- WHAT THE TASK ASKS:
Print the data again, exactly.

Items listed in a dataset:
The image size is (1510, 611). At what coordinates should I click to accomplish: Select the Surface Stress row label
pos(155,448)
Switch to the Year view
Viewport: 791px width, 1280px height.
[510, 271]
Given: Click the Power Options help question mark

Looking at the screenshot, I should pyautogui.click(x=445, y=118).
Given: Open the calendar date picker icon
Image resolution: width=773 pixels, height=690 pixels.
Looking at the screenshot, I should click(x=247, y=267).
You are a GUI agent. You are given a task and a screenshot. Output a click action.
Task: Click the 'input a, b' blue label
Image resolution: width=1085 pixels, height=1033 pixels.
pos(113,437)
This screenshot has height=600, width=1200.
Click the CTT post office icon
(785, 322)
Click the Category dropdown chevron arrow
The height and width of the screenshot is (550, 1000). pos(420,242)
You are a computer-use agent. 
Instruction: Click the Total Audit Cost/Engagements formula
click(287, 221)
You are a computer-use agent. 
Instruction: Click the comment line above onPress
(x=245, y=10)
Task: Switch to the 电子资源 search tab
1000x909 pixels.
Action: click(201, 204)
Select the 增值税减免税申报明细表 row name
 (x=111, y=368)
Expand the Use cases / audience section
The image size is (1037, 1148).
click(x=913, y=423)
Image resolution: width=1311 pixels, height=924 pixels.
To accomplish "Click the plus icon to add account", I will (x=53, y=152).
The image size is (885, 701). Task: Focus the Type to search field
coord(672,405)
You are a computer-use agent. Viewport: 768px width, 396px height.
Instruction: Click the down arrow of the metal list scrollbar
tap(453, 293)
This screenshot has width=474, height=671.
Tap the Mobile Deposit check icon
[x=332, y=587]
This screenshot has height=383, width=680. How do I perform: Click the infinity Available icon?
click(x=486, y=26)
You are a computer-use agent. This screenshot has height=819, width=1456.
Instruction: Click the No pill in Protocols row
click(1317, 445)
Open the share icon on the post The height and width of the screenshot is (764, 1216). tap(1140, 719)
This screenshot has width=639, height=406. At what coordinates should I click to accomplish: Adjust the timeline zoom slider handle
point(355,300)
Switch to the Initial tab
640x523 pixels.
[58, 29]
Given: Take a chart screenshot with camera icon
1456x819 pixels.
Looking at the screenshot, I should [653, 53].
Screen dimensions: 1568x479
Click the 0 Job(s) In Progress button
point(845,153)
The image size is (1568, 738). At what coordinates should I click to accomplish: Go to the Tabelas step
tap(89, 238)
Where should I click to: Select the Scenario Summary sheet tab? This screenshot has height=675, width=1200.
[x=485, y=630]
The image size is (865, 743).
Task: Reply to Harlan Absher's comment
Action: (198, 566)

- SOLUTION FOR THIS PROBLEM:
The image size is (1510, 611). At what coordinates should I click to accomplish: Select the Surface Stress row label
pos(155,448)
Switch to the Year view
Viewport: 791px width, 1280px height.
[510, 271]
Given: Click the Power Options help question mark

Looking at the screenshot, I should pyautogui.click(x=445, y=118).
Given: Open the calendar date picker icon
Image resolution: width=773 pixels, height=690 pixels.
Looking at the screenshot, I should click(x=247, y=267).
You are a GUI agent. You are given a task and a screenshot. Output a click action.
Task: Click the 'input a, b' blue label
Image resolution: width=1085 pixels, height=1033 pixels.
pos(113,437)
This screenshot has height=600, width=1200.
Click the CTT post office icon
(785, 322)
Click the Category dropdown chevron arrow
The height and width of the screenshot is (550, 1000). pos(420,242)
You are a computer-use agent. 
Instruction: Click the Total Audit Cost/Engagements formula
click(287, 221)
You are a computer-use agent. 
Instruction: Click the comment line above onPress
(x=245, y=10)
Task: Switch to the 电子资源 search tab
1000x909 pixels.
Action: click(201, 204)
Select the 增值税减免税申报明细表 row name
 (x=111, y=368)
Expand the Use cases / audience section
The image size is (1037, 1148).
click(x=913, y=423)
Image resolution: width=1311 pixels, height=924 pixels.
To accomplish "Click the plus icon to add account", I will (x=53, y=152).
The image size is (885, 701). Task: Focus the Type to search field
coord(672,405)
You are a computer-use agent. Viewport: 768px width, 396px height.
Instruction: Click the down arrow of the metal list scrollbar
tap(453, 293)
This screenshot has width=474, height=671.
Tap the Mobile Deposit check icon
[x=332, y=587]
This screenshot has height=383, width=680. How do I perform: Click the infinity Available icon?
click(x=486, y=26)
You are a computer-use agent. This screenshot has height=819, width=1456.
Instruction: Click the No pill in Protocols row
click(1317, 445)
Open the share icon on the post The height and width of the screenshot is (764, 1216). tap(1140, 719)
This screenshot has width=639, height=406. At what coordinates should I click to accomplish: Adjust the timeline zoom slider handle
point(355,300)
Switch to the Initial tab
640x523 pixels.
[58, 29]
Given: Take a chart screenshot with camera icon
1456x819 pixels.
Looking at the screenshot, I should [653, 53].
Screen dimensions: 1568x479
Click the 0 Job(s) In Progress button
point(845,153)
The image size is (1568, 738). At what coordinates should I click to accomplish: Go to the Tabelas step
tap(89, 238)
Where should I click to: Select the Scenario Summary sheet tab? This screenshot has height=675, width=1200.
[x=485, y=630]
The image size is (865, 743).
Task: Reply to Harlan Absher's comment
Action: (198, 566)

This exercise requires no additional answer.